I have a pretty expensive trench coat I bought on exchange in 2001 at KaDeWe, a fairly famous store in Berlin, that’s a cashmere blend. Mostly I don’t think too much about what I wear much.
What is your favorite thing to drink/eat?
Pfeffernüsse come to mind, which are German gingerbread type biscuit things. I’ve also gotten slightly addicted to chai latte with vanilla recently.
If you were an animal, which would it be?
I reckon I’d be a serval. If I ever get a tattoo, it’ll be of one of them, or maybe a lynx. Cats are awesome.
What are you working on right now?
I have a recital coming up, and other things with uni. I’m going to be playing one of my own pieces, called Ineluctable Modality of the Visual, named after a difficult to read chapter in James Joyce’s Ulysses, because the piece itself is hard to get your head around, so that’s the main thing I’m trying to get right for my recital. Other than that, I’m trying to learn French.
In the next year, what are your rough plans or goals?
Try to do a Graduate Diploma of Education, maybe a C4 in Teaching English as a Second Language, with the aim to be qualified to teach High School and Adult Education; and to teach English and Music overseas. As well as decent French, I speak German and some Indonesian.

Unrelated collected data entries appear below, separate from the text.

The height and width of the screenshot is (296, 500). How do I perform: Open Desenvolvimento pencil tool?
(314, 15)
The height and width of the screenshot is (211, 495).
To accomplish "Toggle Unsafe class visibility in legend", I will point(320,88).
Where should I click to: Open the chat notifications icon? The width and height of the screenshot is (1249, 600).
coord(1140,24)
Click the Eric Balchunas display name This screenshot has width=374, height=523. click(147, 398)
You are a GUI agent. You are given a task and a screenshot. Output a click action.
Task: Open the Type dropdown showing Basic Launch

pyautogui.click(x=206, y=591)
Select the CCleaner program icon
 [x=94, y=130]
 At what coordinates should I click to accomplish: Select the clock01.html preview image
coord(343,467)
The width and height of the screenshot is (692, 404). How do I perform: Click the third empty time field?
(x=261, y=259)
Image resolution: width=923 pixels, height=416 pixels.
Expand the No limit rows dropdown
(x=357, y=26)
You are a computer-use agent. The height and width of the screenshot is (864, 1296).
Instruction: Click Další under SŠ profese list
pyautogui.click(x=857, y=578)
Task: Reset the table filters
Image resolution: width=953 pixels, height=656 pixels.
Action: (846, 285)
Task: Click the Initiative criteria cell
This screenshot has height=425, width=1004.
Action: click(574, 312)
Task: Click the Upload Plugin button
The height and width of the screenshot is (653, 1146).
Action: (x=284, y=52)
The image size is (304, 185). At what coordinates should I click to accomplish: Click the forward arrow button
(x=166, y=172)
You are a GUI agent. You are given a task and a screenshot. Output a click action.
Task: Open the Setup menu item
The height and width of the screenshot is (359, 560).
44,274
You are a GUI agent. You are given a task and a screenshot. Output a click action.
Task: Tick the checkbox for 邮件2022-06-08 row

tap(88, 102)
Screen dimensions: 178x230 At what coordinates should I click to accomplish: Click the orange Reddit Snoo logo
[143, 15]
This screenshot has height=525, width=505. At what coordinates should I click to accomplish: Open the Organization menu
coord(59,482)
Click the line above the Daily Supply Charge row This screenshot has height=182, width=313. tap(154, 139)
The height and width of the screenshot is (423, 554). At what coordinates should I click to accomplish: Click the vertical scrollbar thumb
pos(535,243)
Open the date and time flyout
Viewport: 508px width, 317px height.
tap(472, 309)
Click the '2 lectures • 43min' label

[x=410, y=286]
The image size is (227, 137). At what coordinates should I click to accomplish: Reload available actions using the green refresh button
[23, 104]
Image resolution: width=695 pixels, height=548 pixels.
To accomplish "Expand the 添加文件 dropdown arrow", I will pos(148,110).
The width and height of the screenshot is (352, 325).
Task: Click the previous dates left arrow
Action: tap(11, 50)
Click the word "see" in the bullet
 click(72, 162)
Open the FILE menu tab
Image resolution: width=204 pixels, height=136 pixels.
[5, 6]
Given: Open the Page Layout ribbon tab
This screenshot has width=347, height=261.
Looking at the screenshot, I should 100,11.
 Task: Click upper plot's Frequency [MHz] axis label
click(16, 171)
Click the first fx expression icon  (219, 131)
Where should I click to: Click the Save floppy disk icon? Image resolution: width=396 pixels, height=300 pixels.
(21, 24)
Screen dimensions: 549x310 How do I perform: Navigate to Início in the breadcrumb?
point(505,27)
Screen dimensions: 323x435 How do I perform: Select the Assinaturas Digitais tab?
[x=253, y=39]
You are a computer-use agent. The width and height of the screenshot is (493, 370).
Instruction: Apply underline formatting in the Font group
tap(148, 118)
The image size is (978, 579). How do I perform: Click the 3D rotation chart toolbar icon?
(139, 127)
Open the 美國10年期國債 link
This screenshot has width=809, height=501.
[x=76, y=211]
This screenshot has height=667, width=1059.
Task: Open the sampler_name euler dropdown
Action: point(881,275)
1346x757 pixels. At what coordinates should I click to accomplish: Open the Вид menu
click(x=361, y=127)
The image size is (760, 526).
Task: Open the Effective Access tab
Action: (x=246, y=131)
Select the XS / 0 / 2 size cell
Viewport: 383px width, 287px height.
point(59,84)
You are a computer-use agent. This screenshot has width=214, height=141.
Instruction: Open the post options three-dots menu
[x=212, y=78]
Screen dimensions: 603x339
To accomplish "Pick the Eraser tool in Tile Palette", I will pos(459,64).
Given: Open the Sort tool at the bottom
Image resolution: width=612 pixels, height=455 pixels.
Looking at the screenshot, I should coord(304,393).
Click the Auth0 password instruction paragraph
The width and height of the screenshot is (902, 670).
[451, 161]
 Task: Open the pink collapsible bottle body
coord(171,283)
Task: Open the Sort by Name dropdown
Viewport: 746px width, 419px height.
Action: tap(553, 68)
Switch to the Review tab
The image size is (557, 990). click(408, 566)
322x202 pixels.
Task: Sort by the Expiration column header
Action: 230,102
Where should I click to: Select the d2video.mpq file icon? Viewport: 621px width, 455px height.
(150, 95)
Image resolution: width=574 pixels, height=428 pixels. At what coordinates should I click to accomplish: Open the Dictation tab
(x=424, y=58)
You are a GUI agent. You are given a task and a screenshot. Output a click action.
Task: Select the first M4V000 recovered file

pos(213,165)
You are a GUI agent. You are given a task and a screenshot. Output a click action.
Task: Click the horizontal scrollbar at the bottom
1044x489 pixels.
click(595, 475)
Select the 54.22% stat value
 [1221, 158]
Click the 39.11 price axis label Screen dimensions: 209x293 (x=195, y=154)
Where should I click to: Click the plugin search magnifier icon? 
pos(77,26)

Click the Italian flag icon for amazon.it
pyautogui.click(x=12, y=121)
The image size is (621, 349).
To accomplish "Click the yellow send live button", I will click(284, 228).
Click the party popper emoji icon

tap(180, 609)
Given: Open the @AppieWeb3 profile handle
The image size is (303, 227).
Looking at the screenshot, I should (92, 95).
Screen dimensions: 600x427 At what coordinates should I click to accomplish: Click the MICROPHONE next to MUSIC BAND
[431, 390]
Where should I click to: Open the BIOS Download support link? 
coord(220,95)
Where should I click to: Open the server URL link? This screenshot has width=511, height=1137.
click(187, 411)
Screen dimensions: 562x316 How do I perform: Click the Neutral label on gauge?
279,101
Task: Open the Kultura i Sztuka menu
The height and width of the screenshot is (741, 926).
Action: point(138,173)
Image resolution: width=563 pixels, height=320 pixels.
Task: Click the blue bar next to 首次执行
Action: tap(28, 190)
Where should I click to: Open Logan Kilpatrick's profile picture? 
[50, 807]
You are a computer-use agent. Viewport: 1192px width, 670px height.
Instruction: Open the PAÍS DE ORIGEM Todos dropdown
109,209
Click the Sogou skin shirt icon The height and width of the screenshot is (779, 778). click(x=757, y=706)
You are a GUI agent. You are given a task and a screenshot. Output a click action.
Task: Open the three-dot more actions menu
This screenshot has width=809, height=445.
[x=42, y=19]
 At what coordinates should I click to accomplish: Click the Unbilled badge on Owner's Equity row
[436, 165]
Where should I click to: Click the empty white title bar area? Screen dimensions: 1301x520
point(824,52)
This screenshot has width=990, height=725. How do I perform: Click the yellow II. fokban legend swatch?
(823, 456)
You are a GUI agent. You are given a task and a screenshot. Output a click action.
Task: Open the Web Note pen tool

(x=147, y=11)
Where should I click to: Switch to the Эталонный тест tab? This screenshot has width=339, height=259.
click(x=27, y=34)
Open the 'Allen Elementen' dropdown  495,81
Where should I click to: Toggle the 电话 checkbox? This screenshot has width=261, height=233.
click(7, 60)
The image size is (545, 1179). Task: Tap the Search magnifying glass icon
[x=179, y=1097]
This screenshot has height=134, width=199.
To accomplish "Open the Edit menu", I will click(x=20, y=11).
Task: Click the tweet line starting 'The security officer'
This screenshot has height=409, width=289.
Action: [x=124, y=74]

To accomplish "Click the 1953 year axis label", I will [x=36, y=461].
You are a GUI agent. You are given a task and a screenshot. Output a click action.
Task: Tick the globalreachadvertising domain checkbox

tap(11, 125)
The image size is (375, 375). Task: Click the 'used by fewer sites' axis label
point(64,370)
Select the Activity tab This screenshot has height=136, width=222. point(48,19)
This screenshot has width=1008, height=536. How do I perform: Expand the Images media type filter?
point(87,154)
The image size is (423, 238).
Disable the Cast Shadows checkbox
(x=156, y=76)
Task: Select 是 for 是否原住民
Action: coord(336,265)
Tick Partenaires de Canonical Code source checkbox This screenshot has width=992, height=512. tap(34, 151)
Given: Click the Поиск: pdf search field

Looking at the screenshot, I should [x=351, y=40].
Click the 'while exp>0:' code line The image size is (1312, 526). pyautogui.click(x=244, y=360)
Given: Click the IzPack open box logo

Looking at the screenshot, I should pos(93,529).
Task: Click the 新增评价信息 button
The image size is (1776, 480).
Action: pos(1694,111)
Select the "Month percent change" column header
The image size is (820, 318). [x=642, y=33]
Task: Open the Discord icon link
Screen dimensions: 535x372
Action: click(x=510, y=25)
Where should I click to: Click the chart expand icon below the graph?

The best place you have traveled to...
There was a cabin, I think in Austria, where I had the time of my life with a whole bunch of other German exchangers. We played this hardcore, speed-based card game all day long. I was awesome at it. There’s something about cold, hard logic achieved at great speeds that I excel at more than anything else.
What do you collect?
I don’t really collect anything, though I used to when I was young. This question makes me think about all the memorabilia in my unit though, little in-jokes like the damaged door in the lounge that has “this is art” on it, as well as a price tag someone put on to continue the joke, or the “respect your mom” poster that’s been on the spare room door while four different people (one of whom doesn’t speak with his mother) have lived in the house with me and the picture of two people I don’t know that’s been up on my freezer since a friend and I found it in some second-hand board game in an op shop. My unit collects memories: really oddly-humoured, ironic memories.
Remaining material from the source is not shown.